Falls etwas leckt, müssen wir das Lager ausräumen können.
Zwar honoriere sie die Bemühungen der Nagra (Nationale Genossenschaft für die Lagerung radioaktiver Abfälle), Lösungen zu finden, aber es fehle zum Beispiel ein Konzept, um den Atommüll zurückzuholen. «Falls etwas leckt, müssen wir das Lager ausräumen können.» Ungeklärt seien auch die Folgen für das Tiefengrundwasser.
Die kämpferischen Parolen auf Plakaten und in Reden täuschen jedoch kaum darüber hinweg, dass die Anti-Atom-Bewegung an Strahlkraft verloren hat. Wenige Hundert Menschen haben sich auf der Wiese im Zürcher Weinland eingefunden. Erwartet hatten die Organisatoren über tausend Teilnehmende. Noch 2008 hatten am selben Ort 2000 Menschen gegen ein mögliches Tiefenlager protestiert.
«Heute wollen wir in dieser wunderbaren Landschaft Flagge zeigen, ihr dürft also gerne laut sein und applaudieren.» Der Appell von Mitorganisator Jean-Jacques Fasnacht an die Demonstrierenden wird engagiert quittiert, doch so laut wie auf der Wiese ist der Widerstand in den betroffenen Gemeinden nicht.
Resigniertes Schulterzucken und angespanntes Warten
Auf dem Dorfplatz in Marthalen sind sich die Angesprochenen weitgehend einig: «Irgendwo wird das Endlager hin müssen.» Klar sei es nicht schön, wenn es nach Marthalen komme. «Aber ich sehe nicht, dass wir das wahnsinnig steuern können.»
Jede Region wird glücklich sein, wenn der Kelch vorbeigeht.

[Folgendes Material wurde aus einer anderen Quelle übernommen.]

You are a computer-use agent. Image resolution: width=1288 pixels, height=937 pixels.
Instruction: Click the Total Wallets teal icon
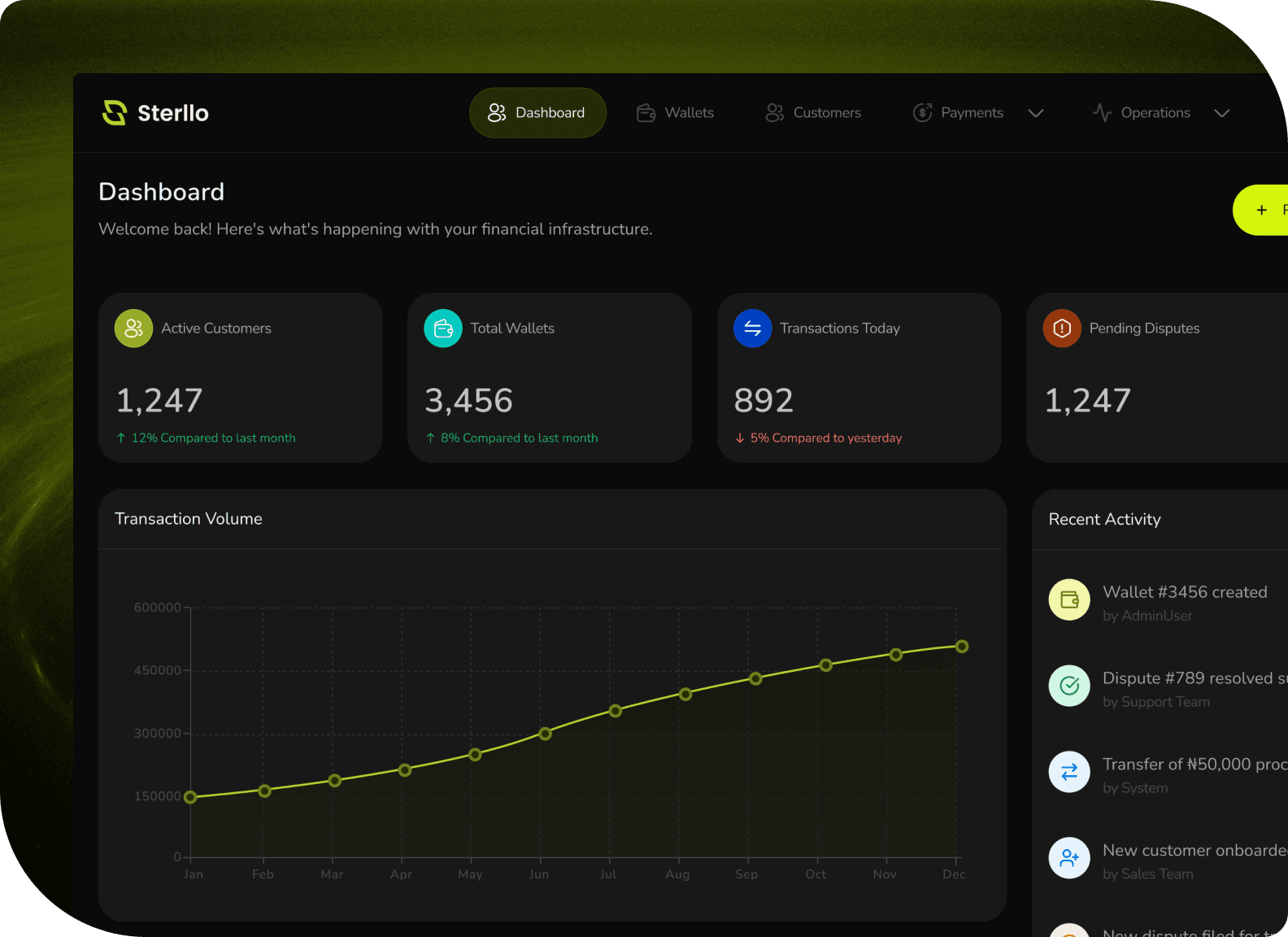pos(443,329)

Andere wie Jürg Grau sind, nur Tage vor der Entscheidung, angespannt. Seit elf Jahren steht er als Vertreter des Zürcher Weinlands mit der Nagra im Austausch. «Der Ort, der bestimmt wird – da wird die ganze Welt hinsehen.» Für ihn sei zentral, dass die Nagra ihren Entscheid gut begründe. Dann werde auch die Bevölkerung mitziehen. Aber wie alle anderen, wäre er auch froh, wenn der Kelch an ihnen vorbeigehen würde. Die Stimmung sei sehr pragmatisch, sagt Barbara Franzen, FDP-Kantonsrätin und Mitglied der Regionalkonferenz Nördlich Lägern, aber auch etwas angespannt.
Man wartet etwas gespannt – oder auch angespannt.
Was sie, aber auch ihr Kollege Ueli Müller von der Regionalkonferenz Jura Ost, vermissen, sei das Interesse der breiten Bevölkerung. Dass die Menschen erst reagieren, wenn der Entscheid gefallen ist und erst dann realisieren, dass sie kein Tiefenlager vor der Haustür wollen. Das sei ein Problem, sagt Müller, viele Leute hätten sich nur wenig mit dem Tiefenlager auseinandergesetzt: «Für die ist alles neu, da kommen immer dieselben Fragen.» Es seien aber Fragen, welche die Nagra beantworten müsse. In wenigen Tagen wird es so weit sein.